The German Shepherd personality is aloof but not usually aggressive. He's a reserved dog; he doesn't make friends immediately, but once he does, he's extremely loyal. With his family he's easy-going and approachable, but when threatened he can be strong and protective, making him an excellent watchdog.
This highly intelligent and trainable breed thrives on having a job to do — any job. The German Shepherd can be trained to do almost anything, from alerting a deaf person to a doorbell ring to sniffing out an avalanche victim.
One thing he's not good at is being alone for long periods of time. Without the companionship he needs — as well as exercise and the chance to put his intelligence to work — he becomes bored and frustrated. A German Shepherd who's under-exercised and ignored by his family is likely to express his pent-up energy in ways you don't like, such as barking and chewing.
Like every dog, the German Shepherd needs early socialization — exposure to many different people, sights, sounds, and experiences — when they're young. Socialization helps ensure that your German Shepherd puppy grows up to be a well-rounded dog.

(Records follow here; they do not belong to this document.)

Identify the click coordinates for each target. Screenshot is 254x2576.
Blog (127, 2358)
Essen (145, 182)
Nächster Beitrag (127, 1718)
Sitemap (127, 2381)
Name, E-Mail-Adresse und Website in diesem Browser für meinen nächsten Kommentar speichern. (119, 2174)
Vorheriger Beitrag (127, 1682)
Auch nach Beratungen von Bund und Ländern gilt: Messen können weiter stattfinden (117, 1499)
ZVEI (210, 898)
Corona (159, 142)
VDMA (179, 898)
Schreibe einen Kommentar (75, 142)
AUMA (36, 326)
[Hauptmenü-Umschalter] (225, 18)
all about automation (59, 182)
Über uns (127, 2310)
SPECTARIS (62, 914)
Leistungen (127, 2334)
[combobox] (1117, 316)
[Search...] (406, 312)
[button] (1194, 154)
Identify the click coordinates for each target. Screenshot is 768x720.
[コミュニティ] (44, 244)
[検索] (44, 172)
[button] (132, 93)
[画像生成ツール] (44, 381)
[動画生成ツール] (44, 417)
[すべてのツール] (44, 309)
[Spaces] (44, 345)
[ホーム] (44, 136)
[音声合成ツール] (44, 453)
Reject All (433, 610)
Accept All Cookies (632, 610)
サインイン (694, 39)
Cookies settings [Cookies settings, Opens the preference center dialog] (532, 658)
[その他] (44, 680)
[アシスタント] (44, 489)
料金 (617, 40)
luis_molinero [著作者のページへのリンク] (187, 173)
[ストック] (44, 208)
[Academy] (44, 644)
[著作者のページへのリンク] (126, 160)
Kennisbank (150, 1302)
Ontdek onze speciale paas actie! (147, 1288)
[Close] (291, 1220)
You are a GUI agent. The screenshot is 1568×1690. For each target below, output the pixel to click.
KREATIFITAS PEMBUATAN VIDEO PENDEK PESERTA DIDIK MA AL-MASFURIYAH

If he's well trained and has had plenty of exposure to kids, especially as a puppy, a German Shepherd is a great companion for children. In fact, some say he's a cross between a babysitter and a cop, both gentle with, and protective of, the children in his family.
This is a big dog, though, capable of mistakenly bumping a toddler or small child. True to his reserved nature, he's not tail-wagging friendly with kids he doesn't know, but he's generally trustworthy.
The German Shepherd can also live peacefully with other dogs and pets, as long as he was taught to do so from puppyhood. Introducing an adult German Shepherd to a household with other pets can be more difficult if the dog isn't used to getting along with other dogs or cats. You may need to hire a professional trainer to help, or get advice from the rescue organization if that's where you acquired the adult German Shepherd.